[[ MATERIAL SUPPLIED, beginning ]]

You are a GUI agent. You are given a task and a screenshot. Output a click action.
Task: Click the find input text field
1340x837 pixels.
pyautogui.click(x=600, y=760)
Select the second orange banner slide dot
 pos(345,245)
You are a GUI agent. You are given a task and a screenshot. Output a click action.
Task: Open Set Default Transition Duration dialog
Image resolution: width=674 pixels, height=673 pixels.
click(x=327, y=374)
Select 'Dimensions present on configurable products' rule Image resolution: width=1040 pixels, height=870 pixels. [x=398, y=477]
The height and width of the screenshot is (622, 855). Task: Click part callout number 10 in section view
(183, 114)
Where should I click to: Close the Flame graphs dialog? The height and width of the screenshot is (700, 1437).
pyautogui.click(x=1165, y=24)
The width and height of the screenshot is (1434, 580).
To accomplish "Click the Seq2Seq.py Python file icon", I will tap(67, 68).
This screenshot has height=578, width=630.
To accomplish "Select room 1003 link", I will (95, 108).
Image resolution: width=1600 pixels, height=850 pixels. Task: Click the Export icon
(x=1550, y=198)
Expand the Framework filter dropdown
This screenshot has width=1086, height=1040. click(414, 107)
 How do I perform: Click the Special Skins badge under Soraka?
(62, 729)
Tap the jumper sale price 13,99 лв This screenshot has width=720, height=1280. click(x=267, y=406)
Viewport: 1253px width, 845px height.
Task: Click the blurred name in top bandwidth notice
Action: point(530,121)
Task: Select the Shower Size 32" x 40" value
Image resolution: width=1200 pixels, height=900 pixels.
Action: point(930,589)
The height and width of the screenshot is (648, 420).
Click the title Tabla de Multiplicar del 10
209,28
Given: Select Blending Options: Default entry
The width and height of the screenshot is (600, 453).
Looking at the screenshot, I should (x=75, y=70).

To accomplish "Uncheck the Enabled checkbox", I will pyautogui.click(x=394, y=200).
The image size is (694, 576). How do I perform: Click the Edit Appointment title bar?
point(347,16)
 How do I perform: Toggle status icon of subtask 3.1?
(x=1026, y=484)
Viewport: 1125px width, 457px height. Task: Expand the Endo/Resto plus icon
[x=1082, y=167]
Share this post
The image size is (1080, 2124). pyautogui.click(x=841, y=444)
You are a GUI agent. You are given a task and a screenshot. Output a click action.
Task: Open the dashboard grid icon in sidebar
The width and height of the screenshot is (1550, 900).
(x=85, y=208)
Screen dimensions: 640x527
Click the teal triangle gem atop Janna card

[[ MATERIAL SUPPLIED, end ]]

▸ WORK TASK:
The expected result is every line above containing the string "accomplish".

▸ EXERCISE OUTPUT:
To accomplish "Click the Seq2Seq.py Python file icon", I will tap(67, 68).
To accomplish "Select room 1003 link", I will (95, 108).
To accomplish "Uncheck the Enabled checkbox", I will pyautogui.click(x=394, y=200).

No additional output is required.